Gettys v. Joaquim Wong, MD, LSUHSC & Children’s Hospital
On December 3, 2015, a jury in Civil District Court in New Orleans, Louisiana, returned a defense verdict for Dr. Joaquim Wong, LSU Health Sciences Center (State of Louisiana) in a four day medical malpractice case involving the death of a child at Children’s Hospital of New Orleans.
Gabrielle Gettys, who was 16 years of age, was admitted to Children’s Hospital on December 10, 2008, as a longstanding GI patient suffering with ulcerative colitis and Inflammatory Bowel Disease. She suffered from significant GI bleeding. Following her admission, she began having headaches, and was diagnosed with papilledema. After CT scans and MRIs confirmed lesions in the brain, the team of physicians believed the child suffered from an infectious disease process in the brain in part due to being an immune-compromised patient from her steroid treatment.
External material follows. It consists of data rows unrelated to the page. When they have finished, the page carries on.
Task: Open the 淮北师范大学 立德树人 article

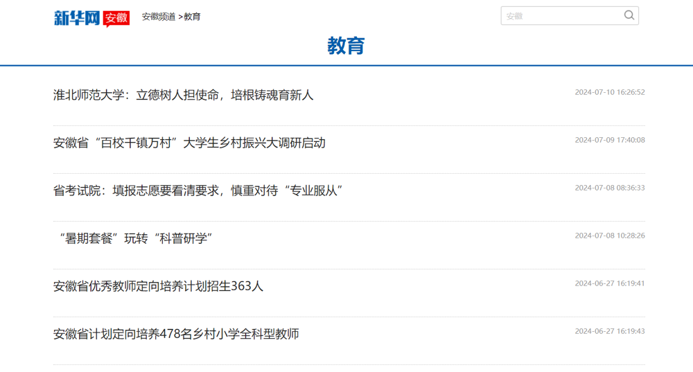Action: [x=183, y=95]
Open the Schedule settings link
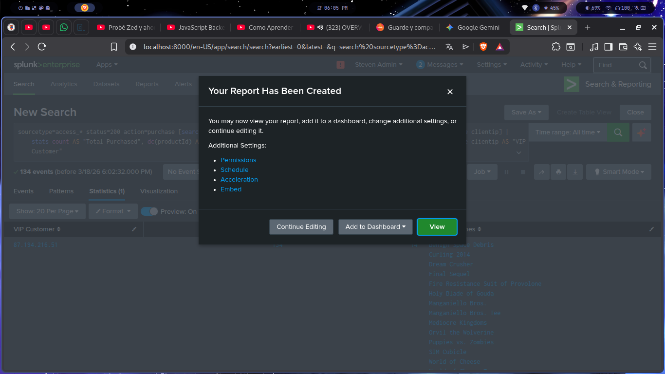This screenshot has width=665, height=374. (234, 170)
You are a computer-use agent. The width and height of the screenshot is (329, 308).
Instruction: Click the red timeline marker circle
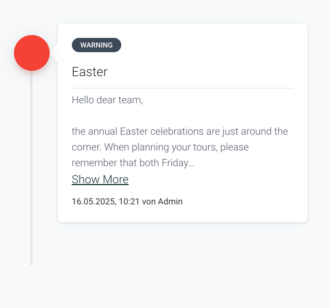coord(32,53)
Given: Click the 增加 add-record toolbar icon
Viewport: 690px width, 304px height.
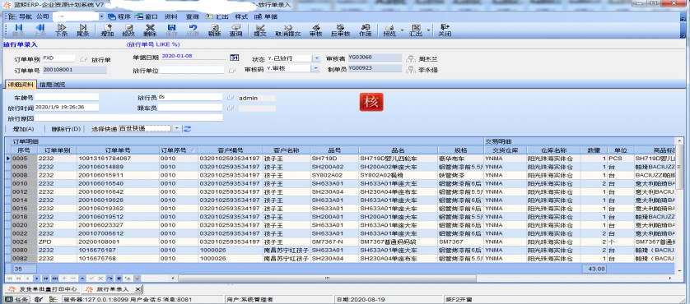Looking at the screenshot, I should [107, 30].
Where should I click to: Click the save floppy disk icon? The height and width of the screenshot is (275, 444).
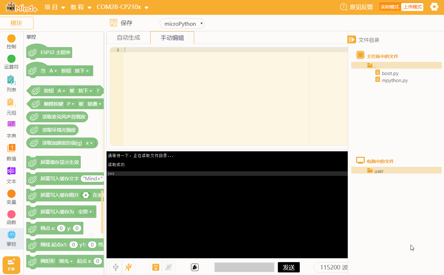113,23
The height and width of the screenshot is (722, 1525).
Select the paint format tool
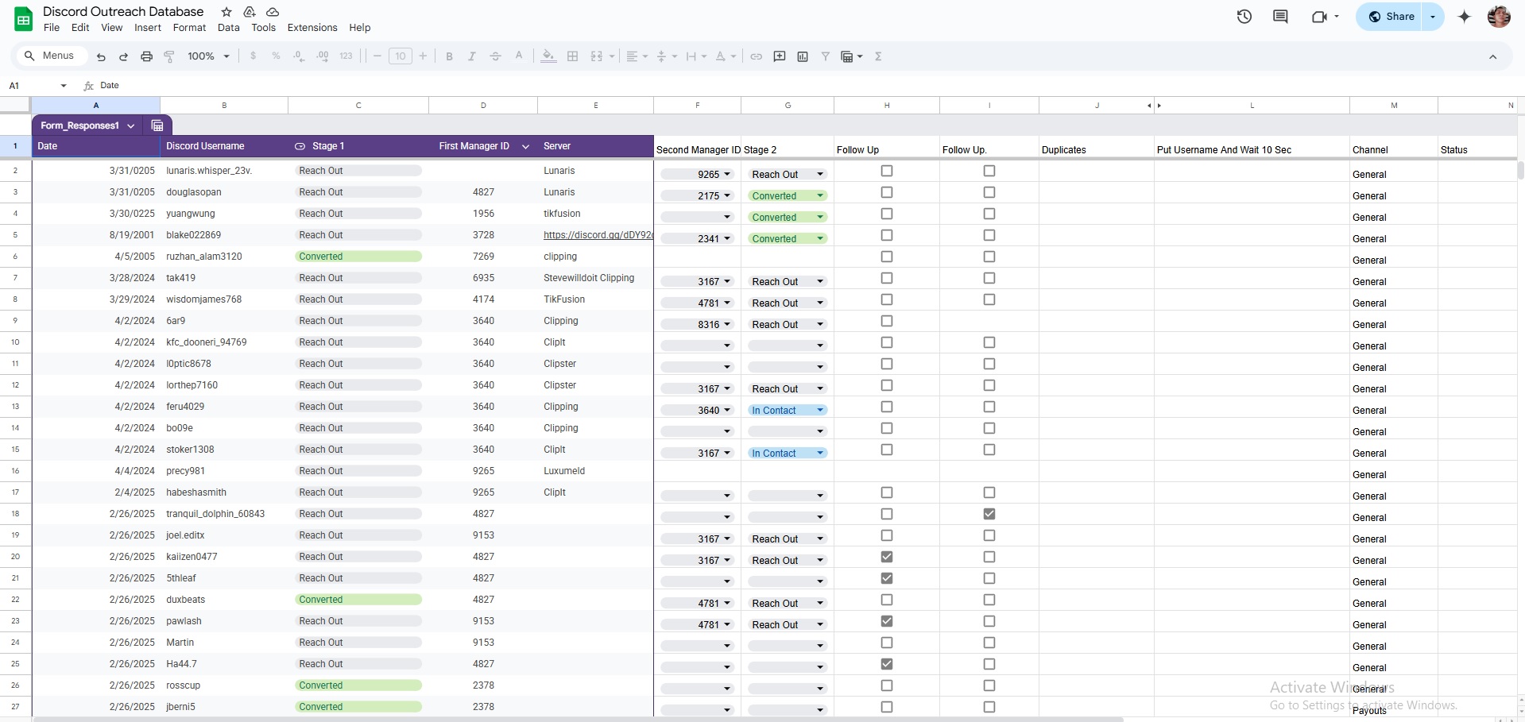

Dr. Wong performed a lumbar puncture in the evening of December 10th, the same date of her admission, suspecting infection. About four hours later, the child suffered a brain herniation and died about a day later.
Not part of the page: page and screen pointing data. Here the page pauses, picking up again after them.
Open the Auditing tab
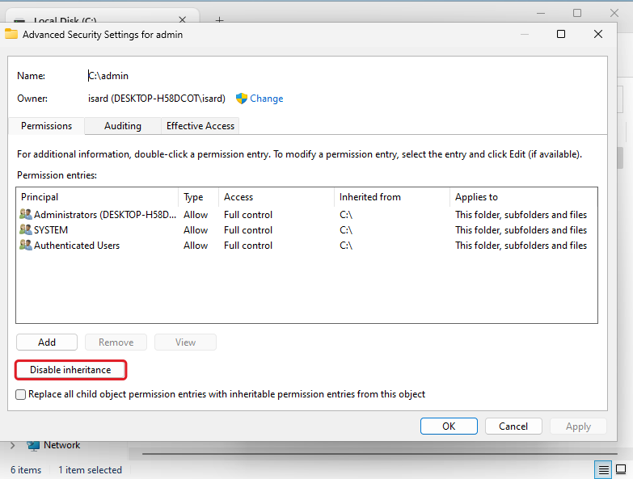 tap(123, 126)
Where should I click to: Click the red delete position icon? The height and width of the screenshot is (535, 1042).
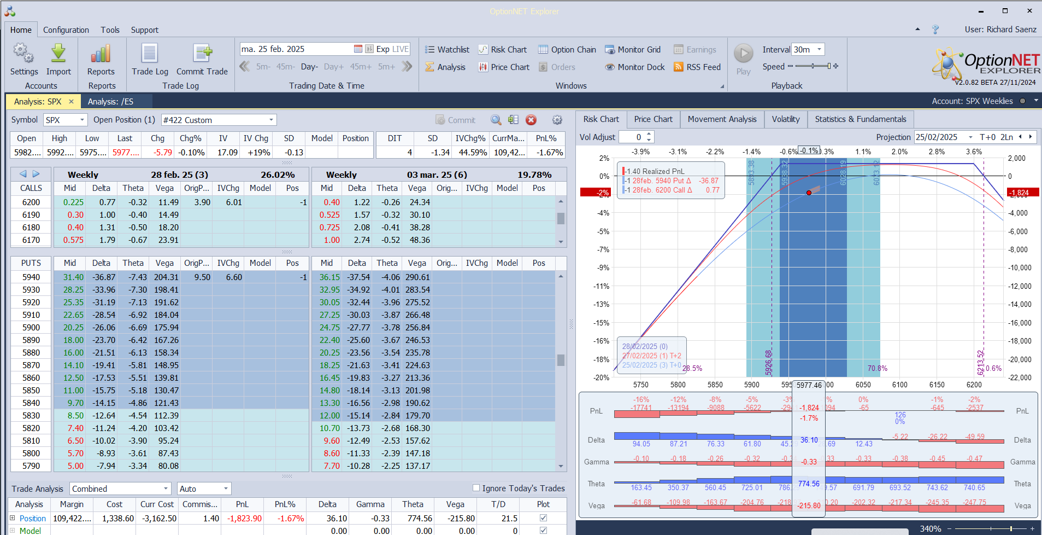[531, 120]
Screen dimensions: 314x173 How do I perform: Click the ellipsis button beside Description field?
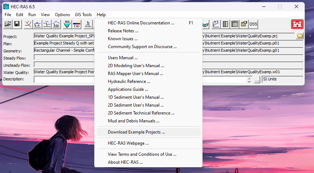point(257,80)
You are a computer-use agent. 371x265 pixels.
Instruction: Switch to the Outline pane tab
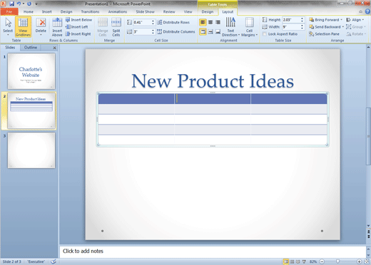pos(31,48)
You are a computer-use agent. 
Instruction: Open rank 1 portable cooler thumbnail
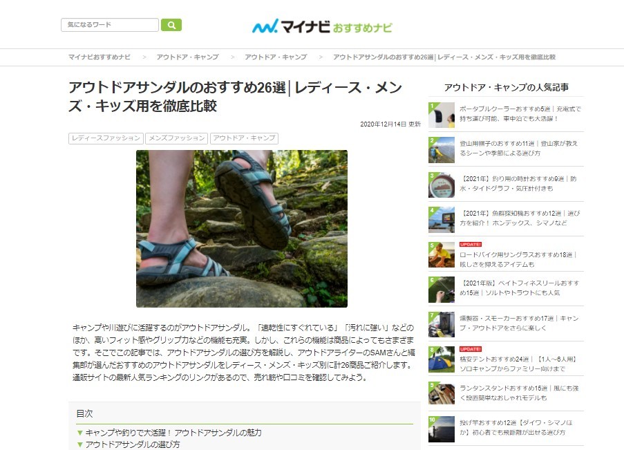point(442,115)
Plaintiffs’ alleged that Dr. Wong breached the standard of care in failing to properly treat the patient, by suspecting infection over cerebral thrombosis, which blood clots were not visible on imaging studies performed. Plaintiffs also alleged that the defendant withdrew a greater amount of spinal fluid than was needed for testing, and that as a result, the child herniated and died.
Dr. Wong contended that at the top of the differential diagnosis was infection due to the child’s presentation, based on the imaging studies and due to her compromised immune system. Standard of care was to test spinal fluid for atypical infections which required a greater volume of fluid. Moreover, had the child had blood clots, infection was still within the differential.
After hearing four days of testimony, the jury returned a verdict in favor of the defendants after deliberating just over 20 minutes. Dr. Wong and LSUHSC were represented by Peter J. Wanek and Kathryn T. Trew.